Santo del mese: San Vincenzo Grossi

Il fondatore dell’Istituto delle Figlie dell’Oratorio, Vincenzo Grossi, nasce a Pizzighettone (CR) il 9 marzo 1845 da Baldassarre e Maddalena Capellini, penultimo di dieci figli. Il padre è mugnaio e tutta la famiglia è impegnata in questo lavoro. Il clima familiare favorisce in Vincenzo una armonica crescita umana, basata sui valori della laboriosità, dell’onestà, della fortezza, e una buona vita cristiana, grazie all’esempio dei genitori e all’inserimento nella comunità parrocchiale. A proposito di questo periodo usava dire “la scuola più bella è quella della mamma”.
A undici anni, dopo avere ricevuto per la prima volta Gesù Eucaristia, Vincenzo incomincia a sentire l’attrattiva verso la vita sacerdotale e il dono totale al Signore. Si confida con la mamma, desidera entrare in seminario, come già il fratello Giuseppe, ma le realistiche motivazioni del padre impongono una attesa: è urgente il contributo di Vincenzo, ragazzo forte e di buona volontà, nel lavoro al mulino.
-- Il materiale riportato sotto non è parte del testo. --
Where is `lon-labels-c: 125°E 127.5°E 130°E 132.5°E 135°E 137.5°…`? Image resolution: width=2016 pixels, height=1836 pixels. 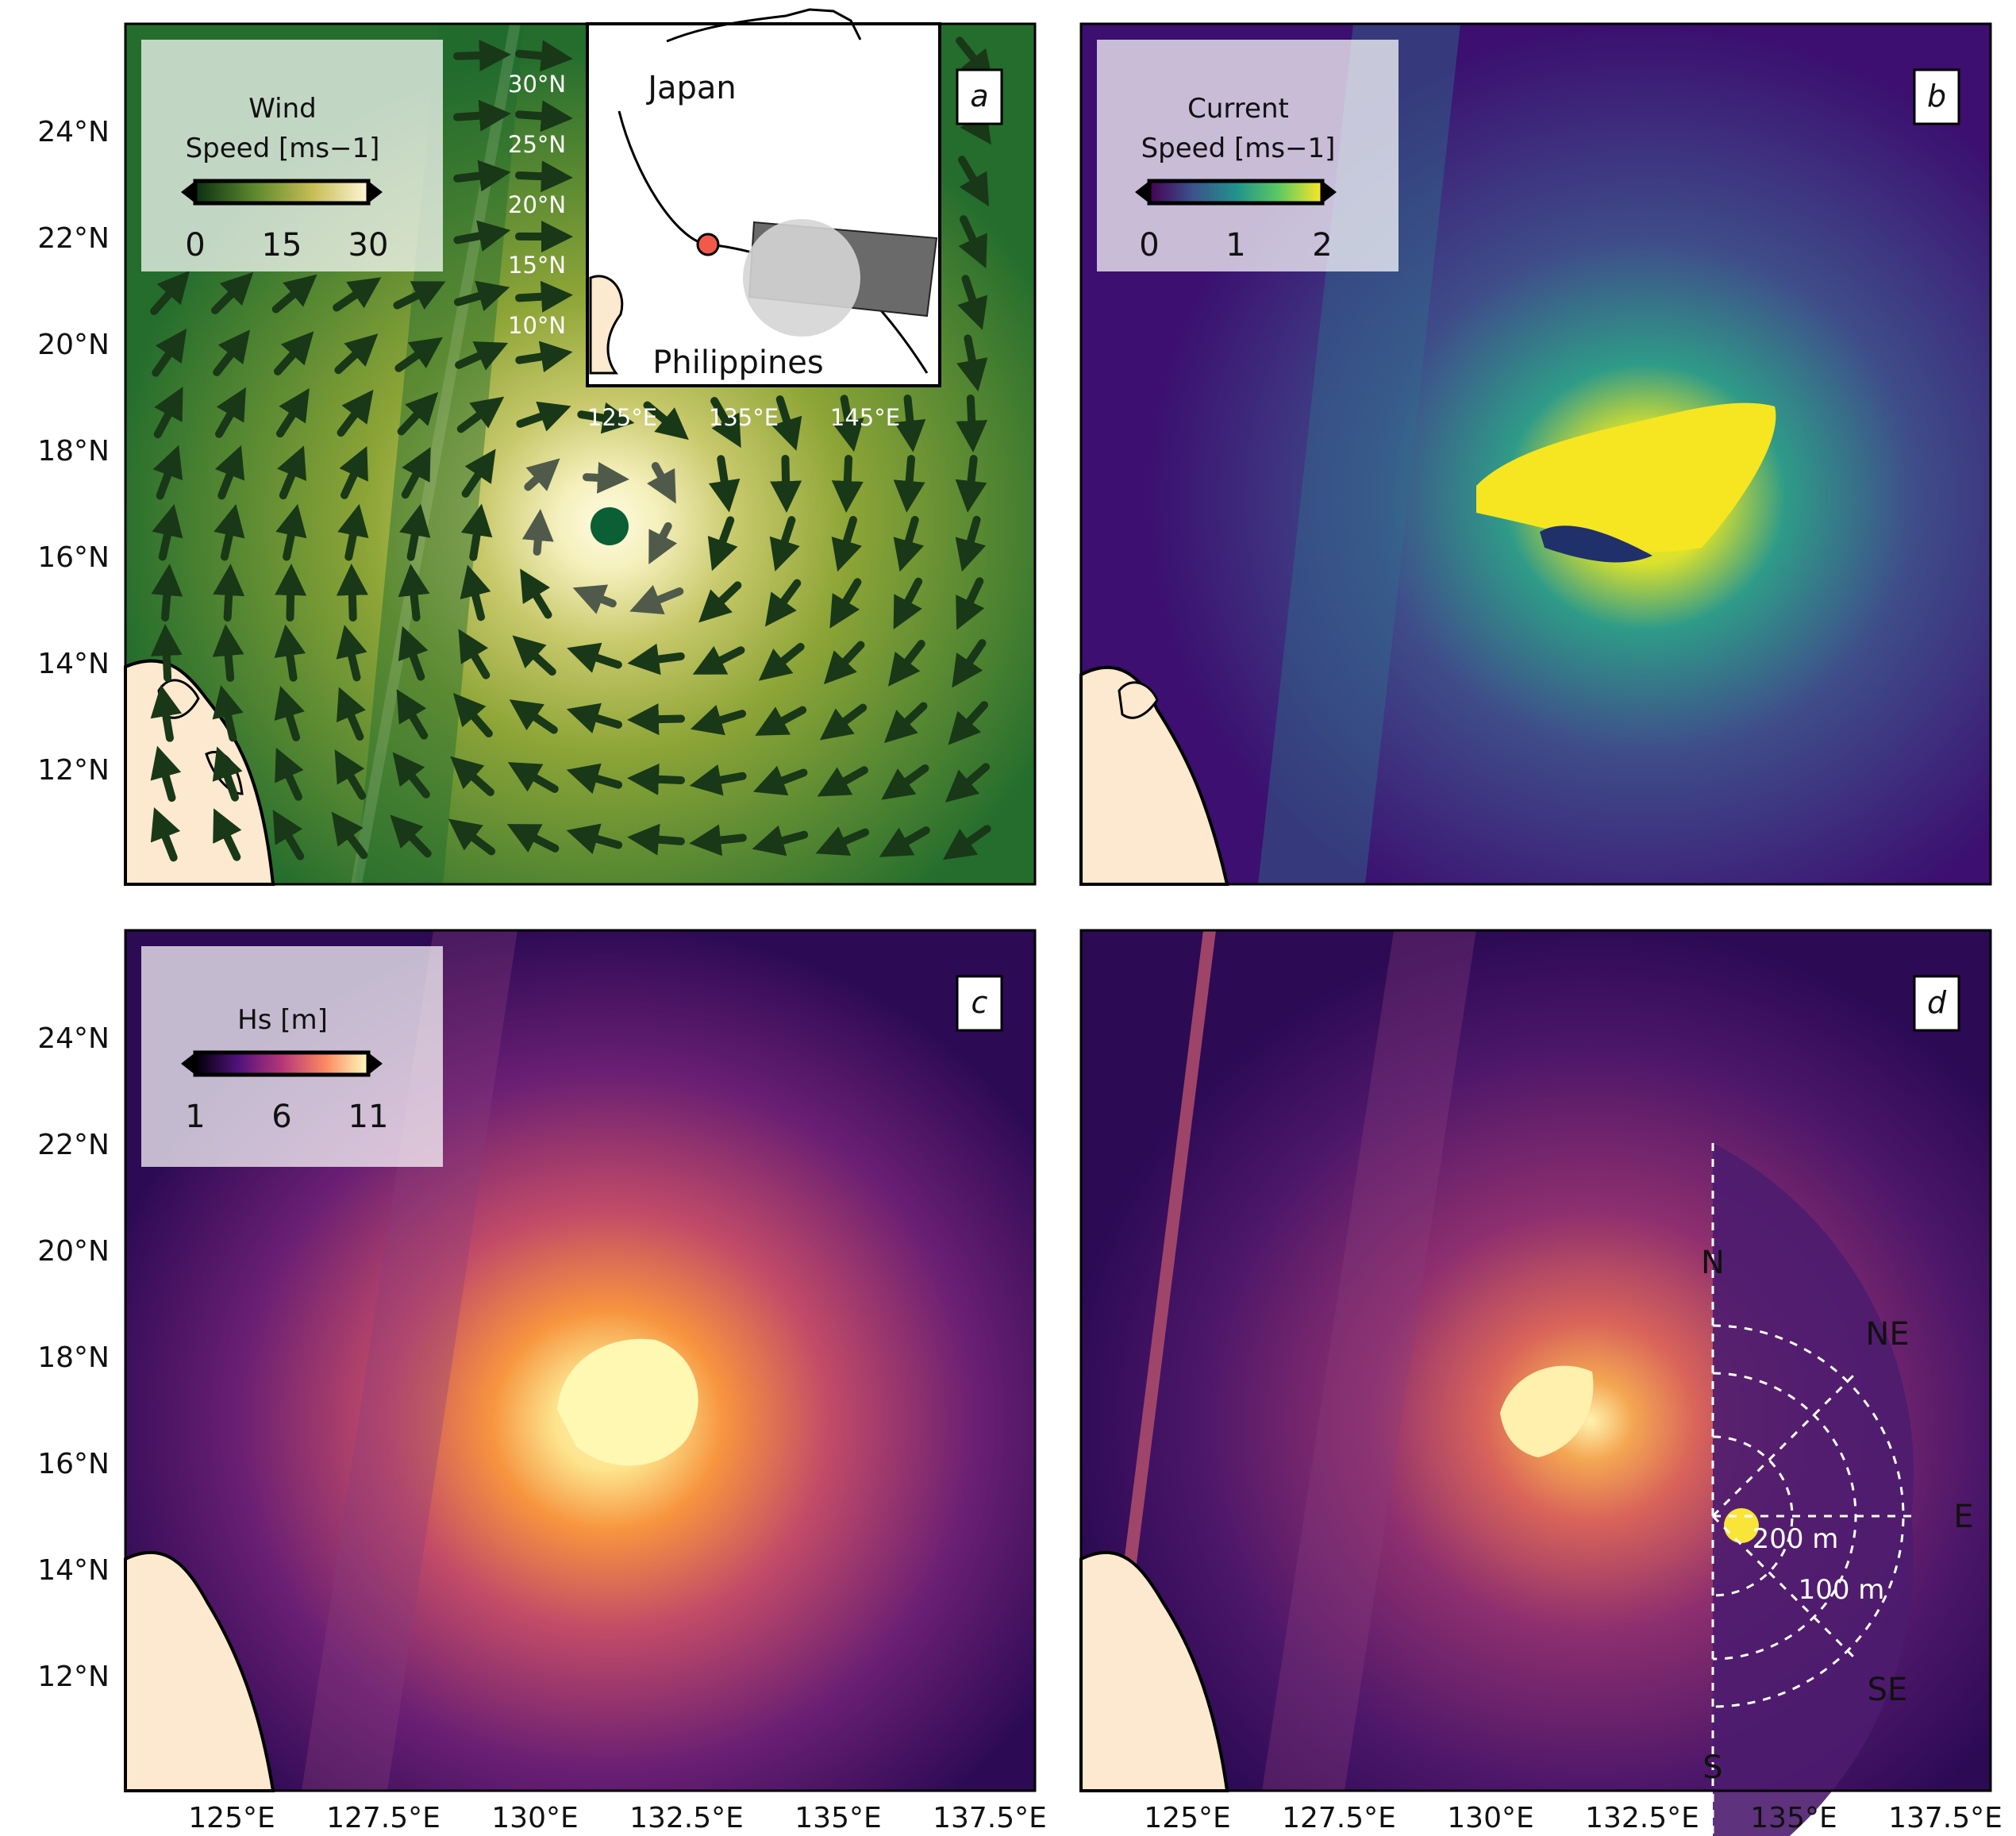
lon-labels-c: 125°E 127.5°E 130°E 132.5°E 135°E 137.5°… is located at coordinates (618, 1818).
Vincenzo non si scoraggia e nel corso degli anni il suo ideale si rafforza. Unisce la doppia fatica del lavoro e dello studio. Attende “l’ora di Dio”, secondo una espressione che gli diverrà abituale.
Nel frattempo si fa un programma di vita ed è fedele nell’osservarlo. La pazienza e la perseveranza creano il terreno adatto per la sua entrata in Seminario, che avviene nel 1874, a diciannove anni.
Vincenzo si applica con profitto agli studi e ottiene buoni risultati: è gioviale, vivace e disciplinato.
Si dedica all’apostolato fra i più giovani, manifestando un positivo ascendente nei loro confronti.
Vincenzo Grossi viene ordinato nella Cattedrale di Cremona il 22 maggio 1879.
Dopo le prime esperienze pastorali, viene quindi nominato parroco di Regona, frazione di Pizzighettone, dove rimane per dieci anni. La posizione marginale, l’ambiente semplice e rurale, la povertà diffusa, l’indifferenza religiosa non scoraggiano il giovane sacerdote, il quale trova nella preghiera la forza per vivere l’intimità con Gesù che si traduce nella sollecitudine verso il suo popolo.
Don Vincenzo dà ai propri parrocchiani il solido nutrimento dell’Eucaristia e della Parola di Dio.
Prega, studia, prende l’iniziativa di aprire la propria casa ai ragazzi per il catechismo, per dare un po’ di istruzione, perché possano giocare in un luogo sicuro e anche trovare un po’ di cibo che possa compensare la povertà della mensa familiare. Don Vincenzo tollera gli schiamazzi e anche i danni alle sue suppellettili. La sua preoccupazione e il suo conforto vengono dalla certezza che quando i ragazzi sono con lui possono stare lontani dai pericoli materiali e morali. Per se stesso sceglie uno stile connotato dalla povertà; dà la parte migliore ai più bisognosi, nei quali vede il volto di Cristo, e alle missioni, per favorire l’espansione del Regno di Dio. Si dedica assiduamente all’amministrazione del sacramento della confessione e alla direzione spirituale. Invita all’apertura della coscienza, perché la Grazia possa meglio agire anche attraverso la sua umanità. Tempra la propria personalità volitiva con la pazienza dell’agricoltore che getta il seme, ma non pretende di vedere subito il frutto della propria fatica. Impara ad accogliere anche gli insuccessi e le contraddizioni. Accetta di “morire” nella piccolezza del quotidiano, come il seme che può portare molto frutto dopo che si è donato. Confronta la propria fede con un ambiente sociale in rapida evoluzione.
Tante situazioni lo interpellano, lo fanno pensare, coinvolgono la sua coscienza di credente e di pastore.